■ What the exercise asks
Nothing but an exact copy is asked for: the lines in the material below from the one with "Given: Expand the 九鼎投资 chart title dropdown" through the one with "The height and", pictures excluded.

■ Dataset records

---*---

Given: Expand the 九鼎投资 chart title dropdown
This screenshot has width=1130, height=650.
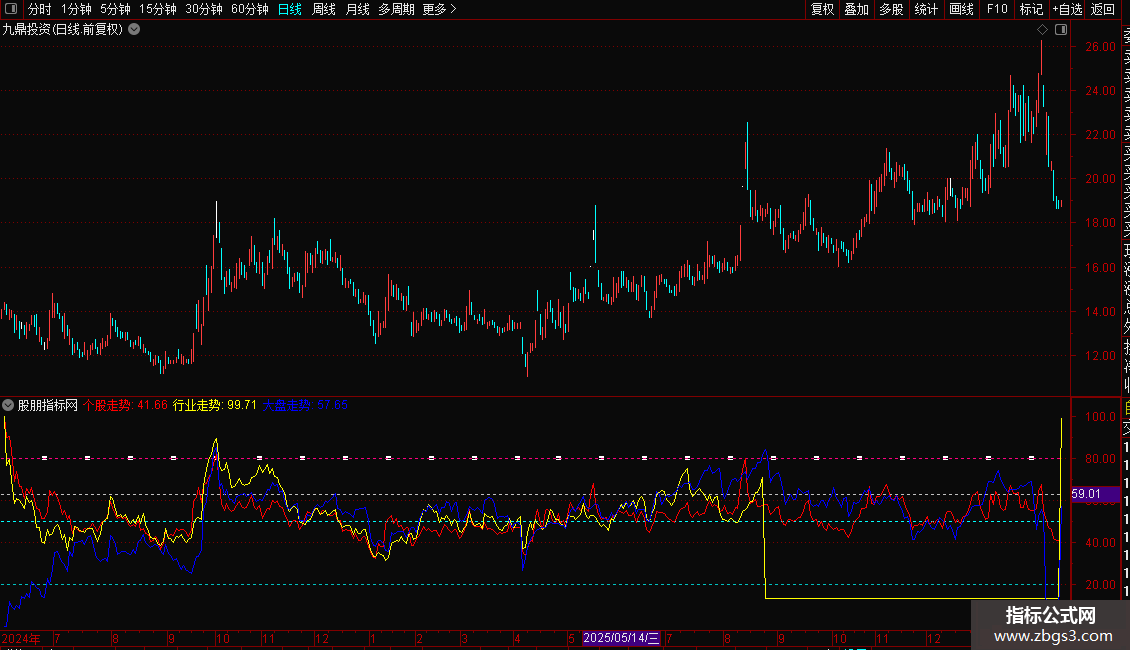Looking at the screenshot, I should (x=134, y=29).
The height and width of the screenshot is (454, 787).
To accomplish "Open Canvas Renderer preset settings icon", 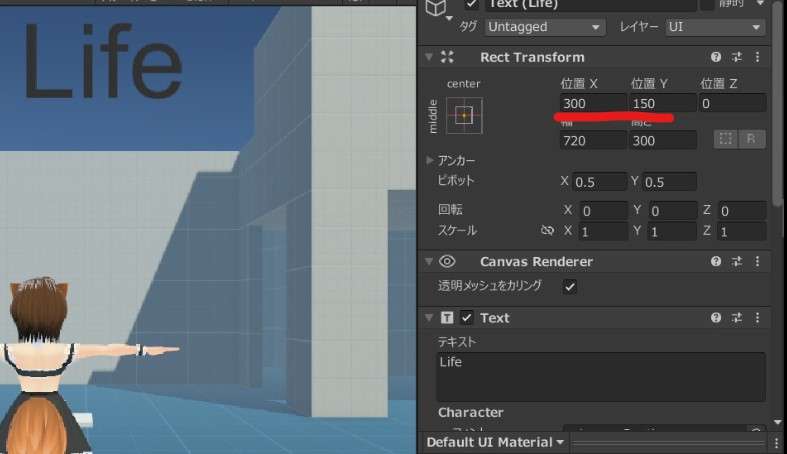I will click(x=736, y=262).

---*---

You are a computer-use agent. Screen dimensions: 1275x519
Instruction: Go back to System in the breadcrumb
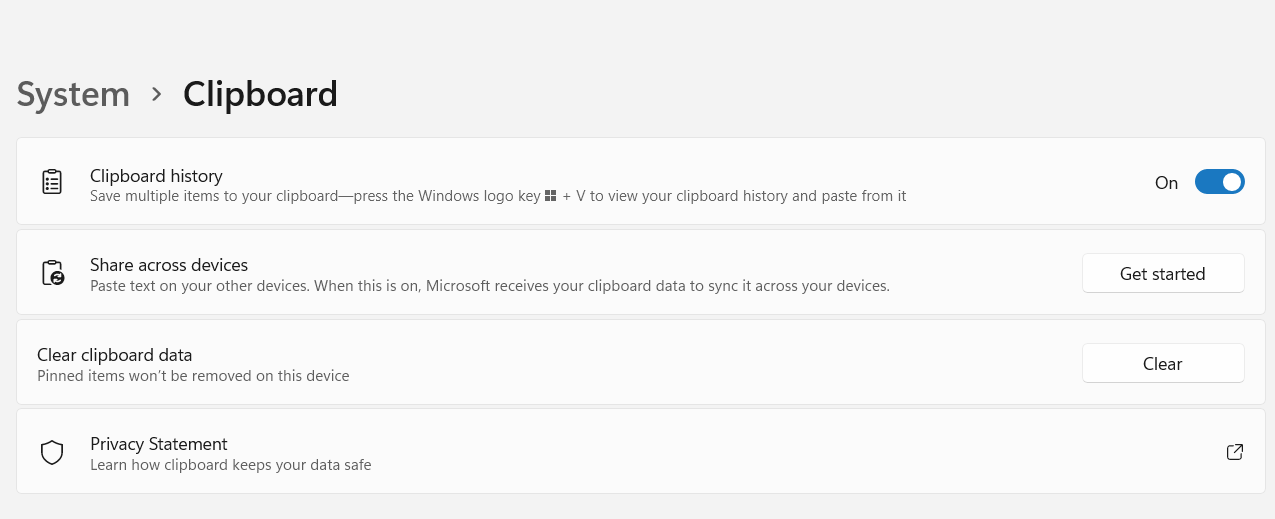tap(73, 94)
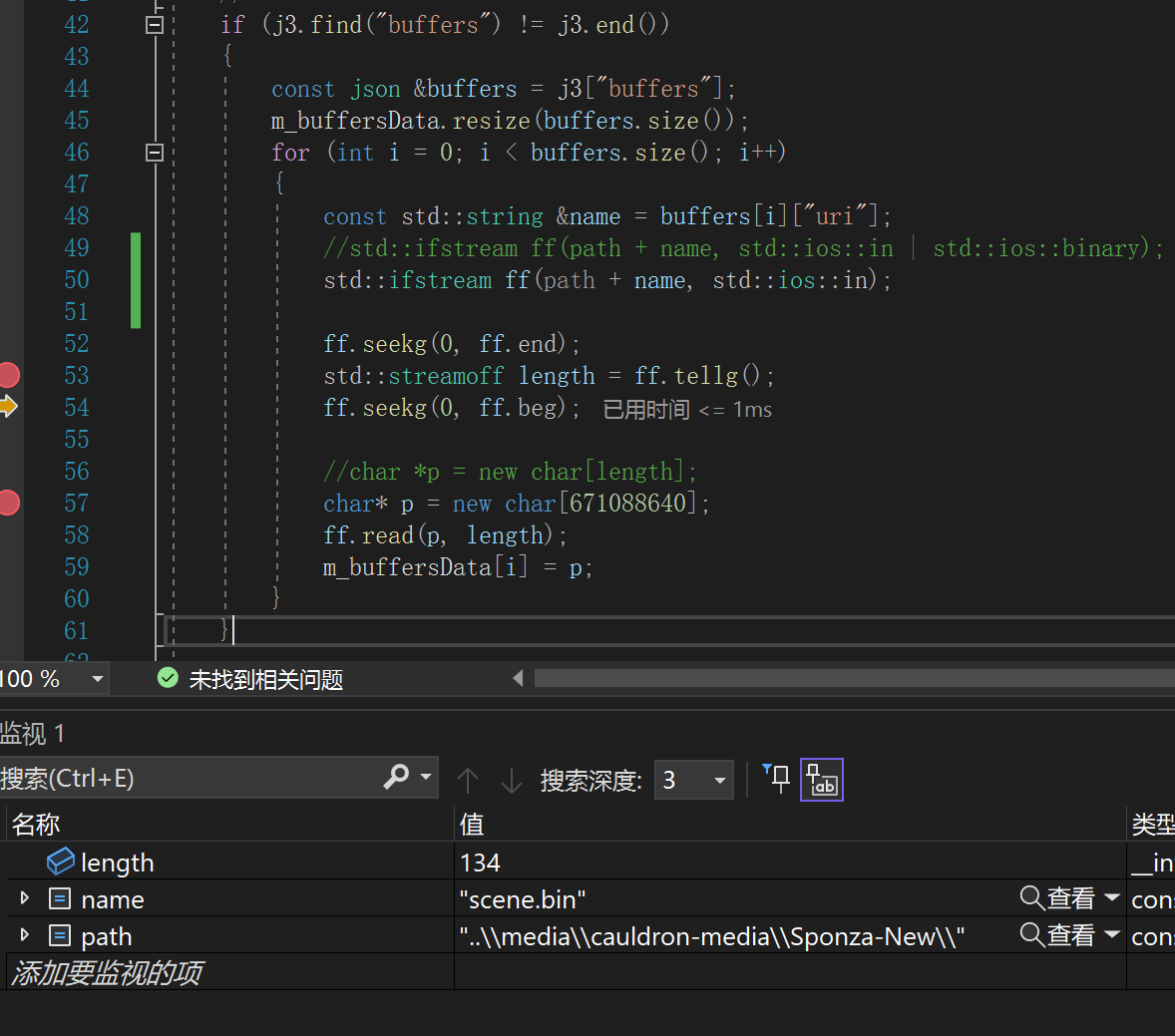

---*---

■ Answer box
Given: Expand the 九鼎投资 chart title dropdown
This screenshot has width=1130, height=650.
Looking at the screenshot, I should (x=134, y=29).
The height and width of the screenshot is (454, 787).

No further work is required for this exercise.